Would you take your wife's name?

Did you already have a double barrelled surname or were you just saying you were happy to take her double barrelled name and since that would be a bit ridiculous you knew she'd say no but you still get credit for being willing to? :D

I have an single barrelled 12th century Hiberno-Norman surname which I have always considered rather boring. My wife's maiden name is a posh double barrelled Anglo-Norman surname that originated in early 19th century Cheltenham (at least, that's the furthest we've been able to trace it back).

I honestly had no idea how she would respond to the suggestion of a triple barrelled surname, but it turns out she wasn't keen. She's also more conservative than I am when it comes to marriage conventions, which is another reason she preferred to take my name.
 
My individual family name is just a name given to me - nobody asked me ever to love or to hate it.

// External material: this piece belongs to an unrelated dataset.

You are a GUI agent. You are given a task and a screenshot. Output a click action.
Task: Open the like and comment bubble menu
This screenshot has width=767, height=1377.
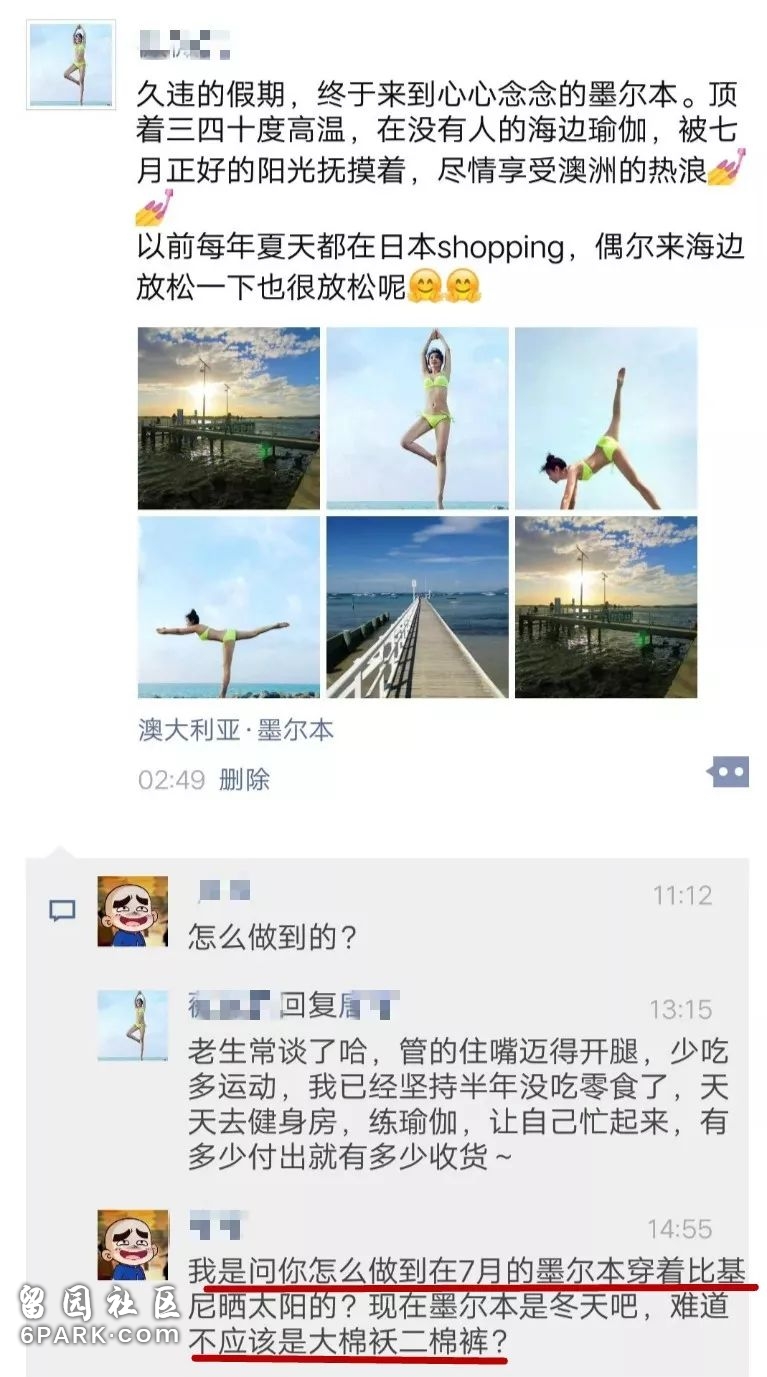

Founding a family of my own was a deliberate decision met by me and my wife. We did not care
who's name is going to get our familiy name. Really important to me and my wife was to have
the same name for each of us, our kids, my wife and me. This name is meant a ribbon that ties
together all of us.
I will accept my children adopting the family name of their partner when they are going to found
their own family because it's their family as it is their own life.
 
well no, with a double barrelled name you have that issue, whereas if the wife maintains her surname as a middle name you don't, she's just made her surname a middle name, those don't all get inherited unless perhaps one gets selected... their daughter's surname is "Clinton"

So it's still the father's family name that's kept. I don't see that as a solution to the problem.
 
I would not ever consider doing it.

My issue would be two fold :

1)My surname is kind of unique and I identify myself with it. I also believe that my father would turn in his grave if I ever considered it, let alone do it.

2)My second problem relates to why the turn against custom?

My mates younger brother took his wife's name due to her family line would end due to her father not having any sons to carry it on

Its great that someone could bring themselves to do this, but personally even in this circumstance (which is not rare by any stretch of the imagination) it would not be enough for me to trigger the change. It is obviously important to your friend's brother's father in law to keep his surname going so should not this also be important for the husband? On this conclusion, no, it was not important for him, and each unto their own.

I would have no problem if my wife has maintained her surname, but from her culture (Indian) this was never going to happen. Culture here dictates that she also takes my first name as her middle. Yes....get your head around that.....my wife's middle name is a bloke's name.

I would never want my children to have anything other than my surname though, not even double barreled. I also want my son to continue my family name.
 
Nope. My Mrs' name is Piwowarska. It would be very odd for a man to have a female surname. I suppose I could take Piwowarski but that would cause a load of problems.
 
No I would not and I also wouldn't let her keep hers. You marry me you take my name, if you want to keep yours then you dont get married. Simple
 
My wife didn't take my name when we got married. I wasn't fussed either way.

We had our first child last year and she has been given my wife's surname. Again I wasn't particularly fussed about what name she took and my wife has a more unique surname than me.

It's just a name, who cares at the end of the day?